Solidarity Not Austerity for UW–Madison

Our university is facing a crisis and we must make changes that benefit students, workers, and Wisconsinites. As United Facutly and Academic Staff (UFAS), AFT Local 223, we call for a democratic, equitable, and responsible plan in response to the COVID-19 crisis. We demand the same from our administrators, from our Board of Regents, and from our state government. UW–Madison administrators must prioritize the needs of our entire campus community. The Board of Regents must support the whole of the UW System. And state lawmakers must guarantee the right of future generations to realize the Wisconsin Idea. Our members have collectively identified core commitments that UW–Madison must make as part of our response to this emergency, to ensure the future health of our university and the many communities we serve. Sign this statement to demand that these decisions be made in the best interest of the University of Wisconsin and its students and workers.

You can help by:

1. Becoming a UFAS member

2. Sharing the demands below with 3 people

3. Helping us with this campaign

4. Joining us for an upcoming event

5. Following UFAS on Facebook and Twitter



Solidarity not Austerity. University administration must act on their claims of equity and progressive financial measures. They must advocate for adequate state and federal funding, draw on campus financial resources to support the most vulnerable students and workers, commit to maintaining all departments, and guarantee that workers have the resources they need to carry out their jobs. Administrators must enact budgets that prioritize the students and workers who make the university run, including suspending debt payments to big banks rather than shifting the financial burden to students and workers. The UW Foundation must secure unrestricted funds that provide for students and workers during emergencies.

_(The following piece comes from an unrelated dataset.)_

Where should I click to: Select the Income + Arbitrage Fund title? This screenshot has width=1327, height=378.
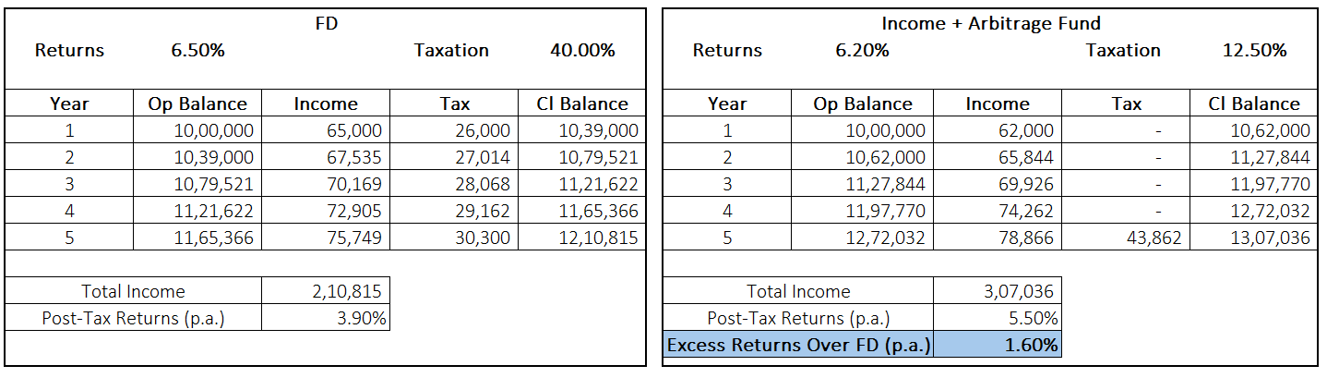[x=989, y=24]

Stand with Students. The University of Wisconsin must support the needs of all students. UW administrators must advocate for the state of Wisconsin to Fund the Freeze in order to offer students across the state of Wisconsin and beyond affordable access to a UW education. Critical services like safe and secure student housing and work spaces, meal plans, mental and physical health care, access to technology and affordable internet must be maintained, even with students and staff away from campuses. Administration must shelter in dorms students who do not have stable homes, LGBTQI students who do not have access to a safe home environment to continue their studies, and must freeze the 5% rent increase for 2020-2021 at University Apartments (Harvey Street, Eagle Heights, University Houses) which predominantly house national and international graduate students.

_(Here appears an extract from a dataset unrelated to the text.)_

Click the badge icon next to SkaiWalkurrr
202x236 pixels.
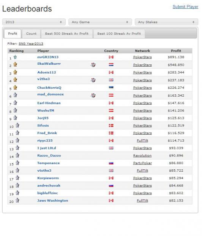coord(93,65)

Stand with Workers. Our working conditions are our students’ learning conditions. No worker should have to redistribute their hours, no worker should be asked to meet technology standards while working remotely, without university support, and no worker should lose their health insurance. The university must retain all current workers, including extending all fixed-term terminal appointments by at least one year to ensure continued health insurance and a minimum level of job security. In order to support online delivery of quality instruction and services, administration must convert nine-month appointments for the 2020–2021 term to 12-month appointments beginning June 1 of this year. Administration must remove all fees for graduate student workers, re-introduce the $15 per hour promised wage for hourly workers, and extend it to student workers. Administration must end the practice of precarious semester-to-semester employment, guaranteeing all workers contracts that are at least a year long. As more workers return to campus, administration must ensure everyone’s health and accommodate alternate arrangements for people who are or live with those at high risk for severe complications from COVID-19.

Prioritize Equity, Diversity, and Inclusion. Administrators must do more than just condemn the continued racist attacks and harassment against students and workers of color on this campus and in our community, and instead foster a workplace in which it is falls not only on students and workers of color but is everyone's duty to work toward equity and inclusion. They must diversify the student body, hire and support staff and faculty members of color, and foster a safe work environment to ensure retention. They must continue supporting international students and workers with visa assistance through the ISS and IFSS offices, and not comply with the government’s immigration ban. Administration must ensure that workers who are also parents have more flexibility with completing their work duties from their office-homes where they provide child-care. Administration must maintain all current programs and further invest in those that retain and recruit students and workers of color, support international studies programs, and invest in programs that serve all marginalized and minoritized students. In addition, the university must work to cede land and power back to the Indigenous communities that continue to live in what we currently call Wisconsin.

Respect Worker Expertise. Workers must be included in the decision-making of our university. Administration must meet and confer with labor unions that represent faculty and academic staff, graduate workers, university staff, and trades workers to ensure that decision-making is transparent and inclusive, communication clear and timely, and that working conditions are safe. Meeting with a small number of shared governance leaders is not sufficient to include workers in decision-making. Administration must rescind plans to ask workers to fill out daily reports on their work activities. Campus workers must be treated like committed professionals.

Reinvest in the Wisconsin Idea. UW administration must refuse out-going System President Ray Cross’s proposal to dismantle the UW System and work with System campuses to maintain the integrity, expertise, and accessibility that makes UW System a world leader in higher education. UW administration must advocate at the state level for the continued funding of not just UW–Madison and UW Extension, but the UW System as a whole. An attack on one campus is an attack on every campus.